There is more beneath the surface of Sim City 4 than meets the eye.

User Rating: 9 | SimCity 4: Deluxe Edition PC
I have always been a fan of the Sim City series, putting in a huge amount of time into Sim City 2, and a decent amount into Sim City 3. Sim City is the game that started this Sim craze, and is the best or better of those types of games.

I won't go on and on about the many good aspects and few bad ones to Sim City 4 Delux. There is one important aspect I want to bring to people attention if they are wondering about the quality of this game compared to previous Sim Cities.

While playing this game in its first few hours, I was fairly disappointed in what I thought was a lack of improvement from Sim City 3. The graphics at first seemed to me to be not much of an improvement. The method of "locking" your views into orthogonal presets still exists. There did not seem to be many new buildings or features to me. Sim City 2 was a gigantic leap from Sim City, taking the city to 3D, and adding tons of features. Sim City 3 expanded on that, adding more detail and buildings and features. To me, Sim City 4 just seemed like 3.5 at best.

After I few more hours, I realized I was very wrong. First, the graphics are more improved as the game goes along, as your residents up their land value. But the main thing that blew me away as a HUGE improvement to the series was one very difficult to catch. You need to be a hardcore Sim City fan to notice this about Sim City 4...

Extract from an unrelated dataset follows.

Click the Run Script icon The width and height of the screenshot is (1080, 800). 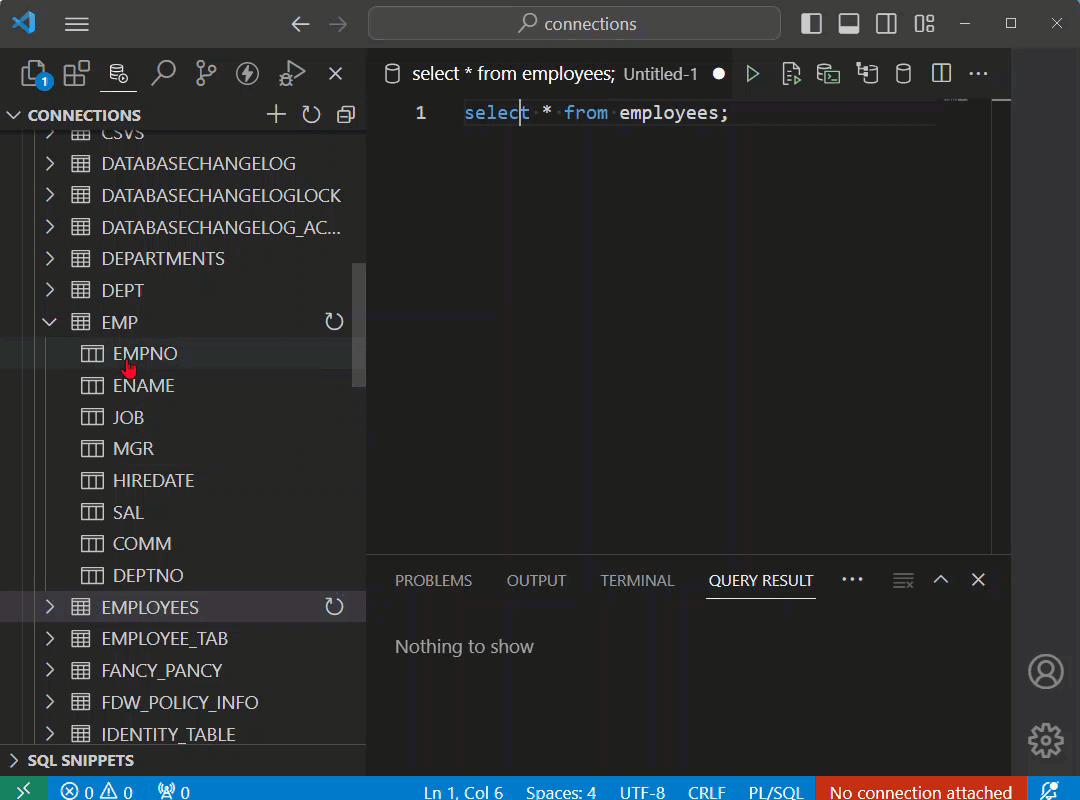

Despite how fun 2 and 3 were, there was one major flaw to those games. Basically, every time you play the game (barring any natural disasters), the games are always the same. You followed the same progression of your city, in terms of your expansion and your finances, every time you play the game. You start out with your coffer of money for the city, and you spend on your basics at the beginning. It takes you a while to turn a profit each year, and you lose money each year for a while. You get close to $0, and then start becoming conservative. If you spend too much on expansion at this point in the game, you will go in the red. If you stay conservative for a while, you will start to gain money each year. Then you gain more and more, and by the end of the game you are gaining huge amounts of money each year. You never need to worry about money then unless you buy some ridiculous highway system or something. You end up with so much money the game is not fun anymore and you play until you get bored. To sum up, every game is the same if you charted your financial history - Starts off at let's say $20,000, then goes down a curve to approx $0, then slowly starts to upcurve, then upcurves to infinity for the rest of the game. This was the one thing that bothered me about Sim City, and I thought there was no chance of the series ever solving the problem. Sim City 4 did!

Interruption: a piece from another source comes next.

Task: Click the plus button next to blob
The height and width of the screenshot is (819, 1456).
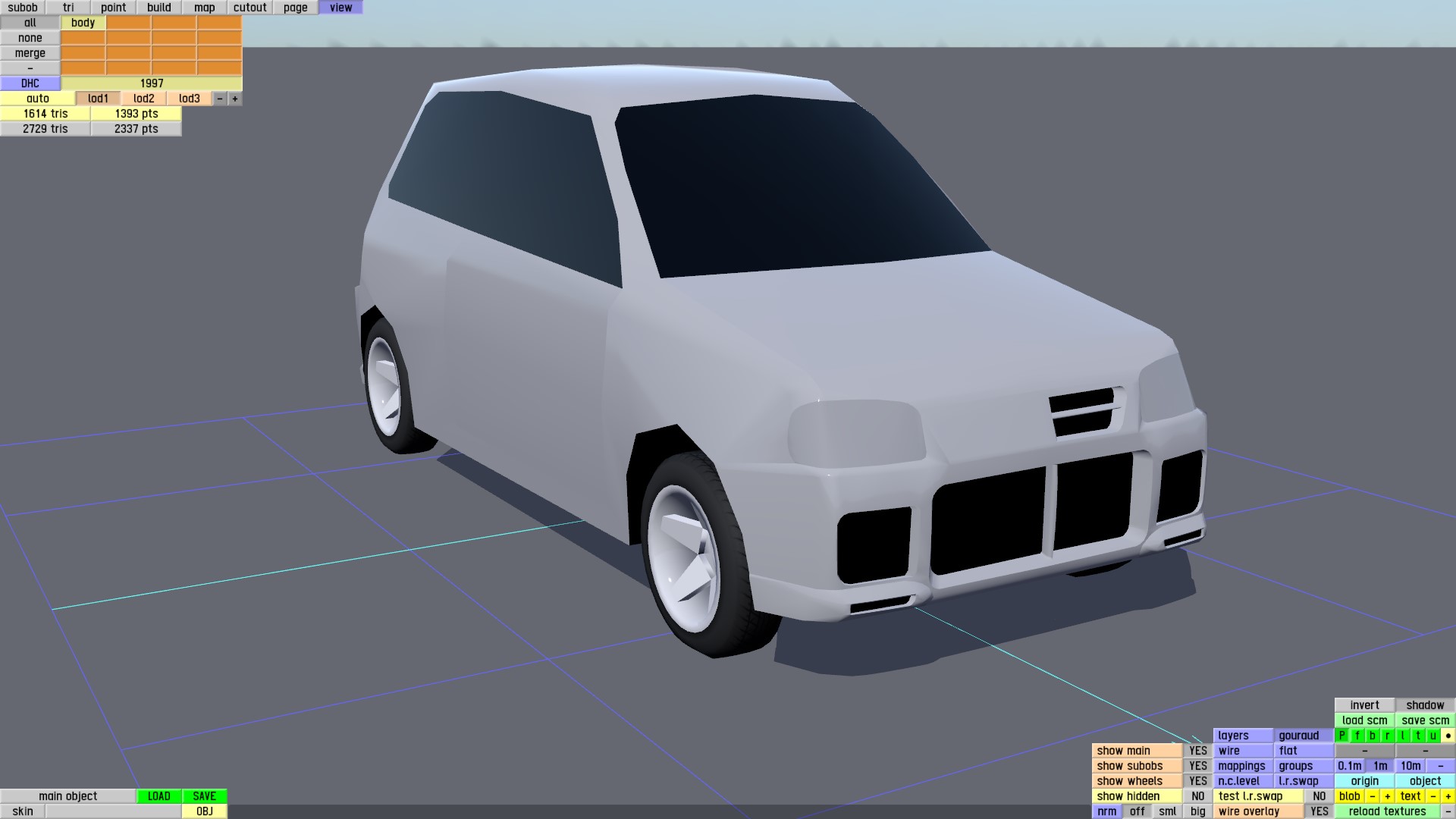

This pattern of every game is completely shattered in Sim City 4. In my long term game, I started at $500,000, and stayed around $400,000 to $500,000 for about 100 years. Then after a 100 years when my town was starting to get highly populated, the game became harder. Wow, a Sim City game that actually gets harder as you go along instead of easier! That is an incredible upgrade to the series. At this point in the game I started losing money and learned that I had to play better to stay in the black. How does the game to this? There is more beneath the surface than you notice at first. Well, the game is harder on you in terms of your income when more people live in the town. Citizens have trouble with traffic, and they could look for work in other neighboring cities if you do not offer enough jobs. More so than that, the game allow you to "optimize" things much more. In the old Sim Cities, you would buy a power plant or a school, and the power plant or school had X capacity. If your area only needed half of X, too bad, you got X. In Sim City 4, it is completely different. Buildings such as power plants or schools do not have high costs to build, but they have monthly rates of usage. You can "set" your power plant to only be at half its power capacity for $300/mo, or "set" it to full power for $600/mo. Same thing for schools and any other municipalities. So, you have the power to tweak everything to match your needs. If you do this, you can battle each month or year to have a balanced budget. You are not set to lose money, then bottom out, then gain huge amounts of money. You are more set to balance a budget each time period and break even, which is much more like a real city. And it gets harder as the city gets bigger.

Anyway, I have gone on longer than I expected, but I wanted to comment about this hard to notice feature. It definitely made me respect Sim City 4 more so than the previous Sim Cities, as it allows you to handle the financials of a city much more realistically, and in my opinion, in a more fun way because not every game follows the same pattern.

I did not want to go on about every feature, but here are some other plusses and minuses about the game:
Pluses: There are some more features such as more roads and park types. You can now build multiple cities/towns within a large area. You can now specifically build farms, not just via a large light industrial area. There are custom soundtracks if you have mp3 files. The expansion pack offers fun driving missions.
Minuses: The game did crash on me often and quit to Windows. I did not find the ability to create multiple neighboring towns all that fun, it just complicated issues such as the workforce.